Uma das possíveis complicações pós-bloqueio anestésico do nervo alveolar inferior é a parestesia. De acordo com a literatura, os sais anestésicos com maior frequência reportada de parestesia pós-anestesia do nervo alveolar inferior são:
- A)mepivacaína e epinefrina;
Errada, porque mepivacaína e epinefrina não são os sais mais frequentemente associados a parestesia pós-bloqueio do nervo alveolar inferior.
- B)lidocaína e prilocaína;
Errada, porque lidocaína é muito usada, mas não é a principal citada na literatura como causa mais frequente de parestesia nesse contexto.
- C)articaína e corbadrina;
Errada, porque articaína aparece em relatos de parestesia, mas corbadrina não é o par clássico cobrado para essa complicação.

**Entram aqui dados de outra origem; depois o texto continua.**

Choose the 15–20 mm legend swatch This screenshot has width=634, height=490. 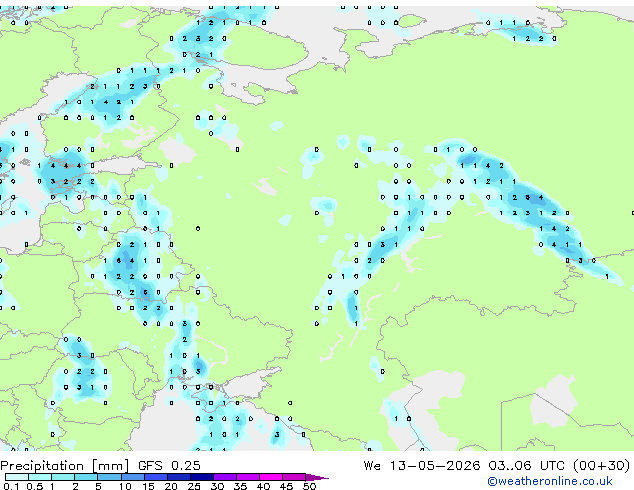point(156,477)
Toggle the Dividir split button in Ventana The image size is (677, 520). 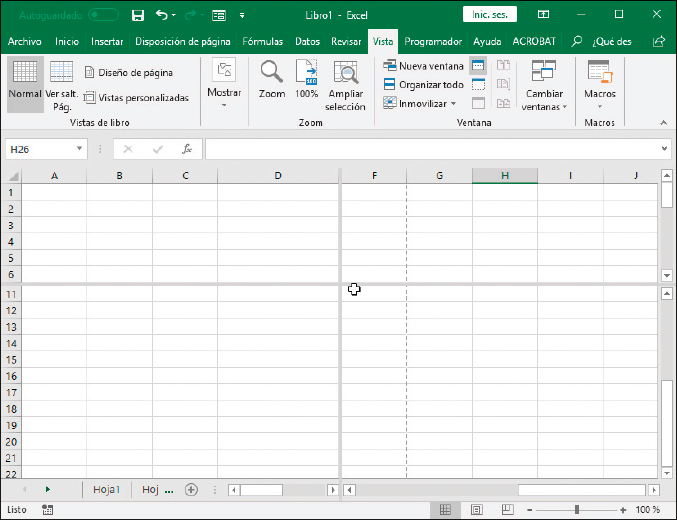478,65
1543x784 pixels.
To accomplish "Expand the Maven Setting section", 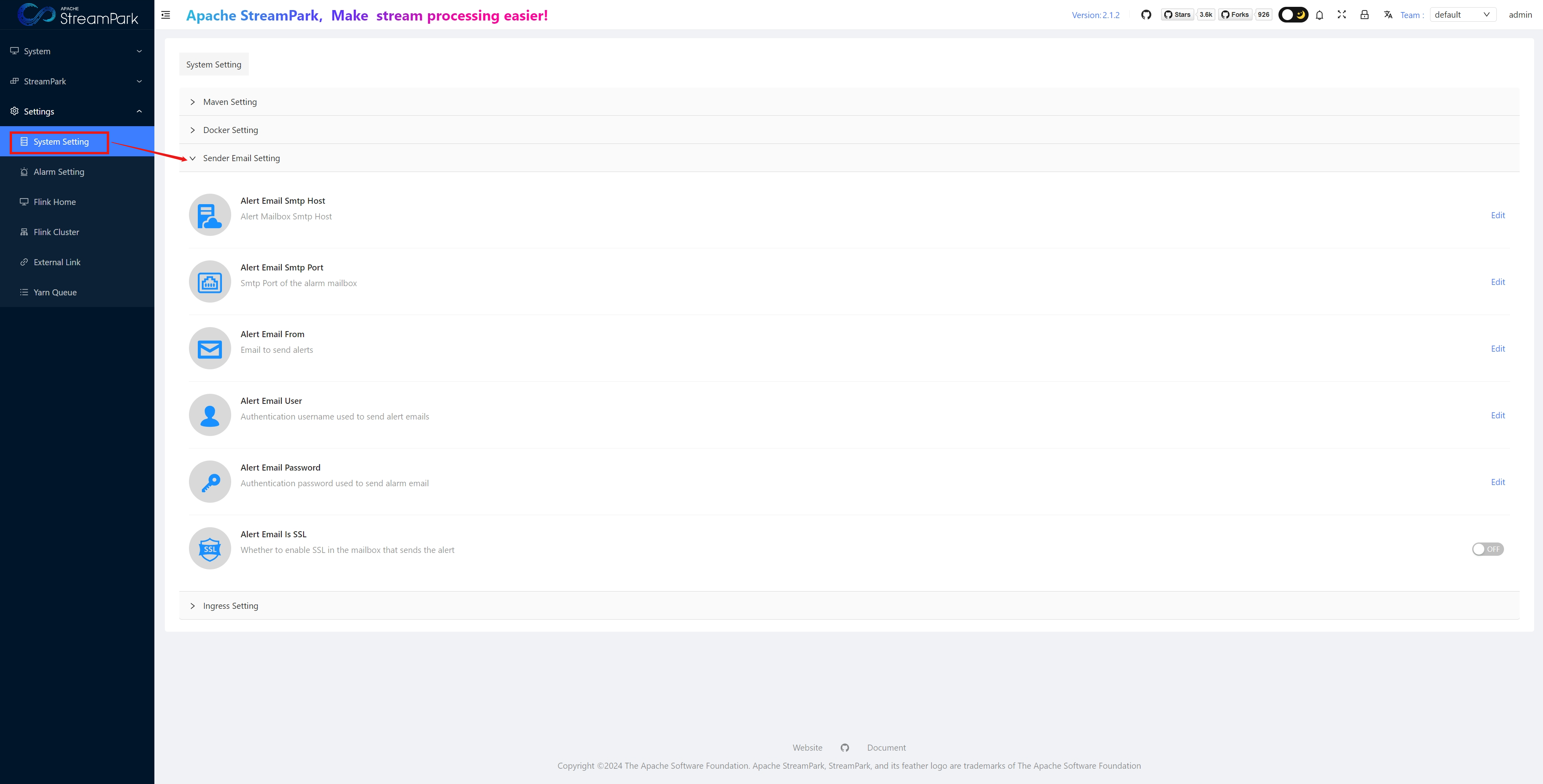I will pos(230,102).
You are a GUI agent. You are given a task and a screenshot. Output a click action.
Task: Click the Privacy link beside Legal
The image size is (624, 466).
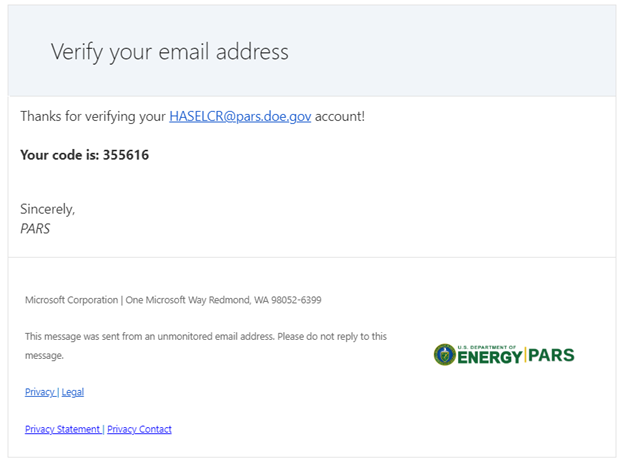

- D)felipressina e levanordefrina;
Errada, porque felipressina e levanordefrina são vasoconstritores, não os sais anestésicos apontados como mais frequentemente relacionados à parestesia.
- E)articaína e prilocaína.
Certa, porque articaína e prilocaína são os sais anestésicos mais frequentemente reportados em casos de parestesia após bloqueio do nervo alveolar inferior.
Gabarito: E
A parestesia pós-bloqueio anestésico do nervo alveolar inferior é uma complicação neurossensorial rara, mas bem conhecida na prática odontológica. Ela se manifesta como alteração de sensibilidade, dormência persistente ou sensação estranha em língua, lábio ou mucosa, geralmente após a anestesia local. A literatura relata que esse evento aparece com maior frequência associada a dois sais anestésicos: articaína e prilocaína. O ponto central aqui é lembrar que, embora a maioria dos anestésicos locais seja segura, alguns aparecem mais vezes nos relatos de parestesia do que outros. Entre eles, a articaína ganhou destaque em várias publicações e sistemas de notificação por estar frequentemente envolvida em casos de parestesia após bloqueio do nervo alveolar inferior. A prilocaína também aparece de forma recorrente nesses relatos, o que torna essa dupla a associação clássica cobrada em prova. Por isso, o gabarito é a letra E. A banca quer que você associe a complicação ao sal anestésico mais lembrado na literatura, e não ao vasoconstrictor ou a combinações aleatórias. Em resumo: quando a questão falar de parestesia pós-anestesia do alveolar inferior, pense primeiro em articaína e prilocaína. Como regra prática de prova, vale guardar a ideia de que a parestesia é um evento raro, mas com notificação mais frequente envolvendo articaína, especialmente em bloqueios mandibulares, e prilocaína também aparece nesse grupo de maior recorrência.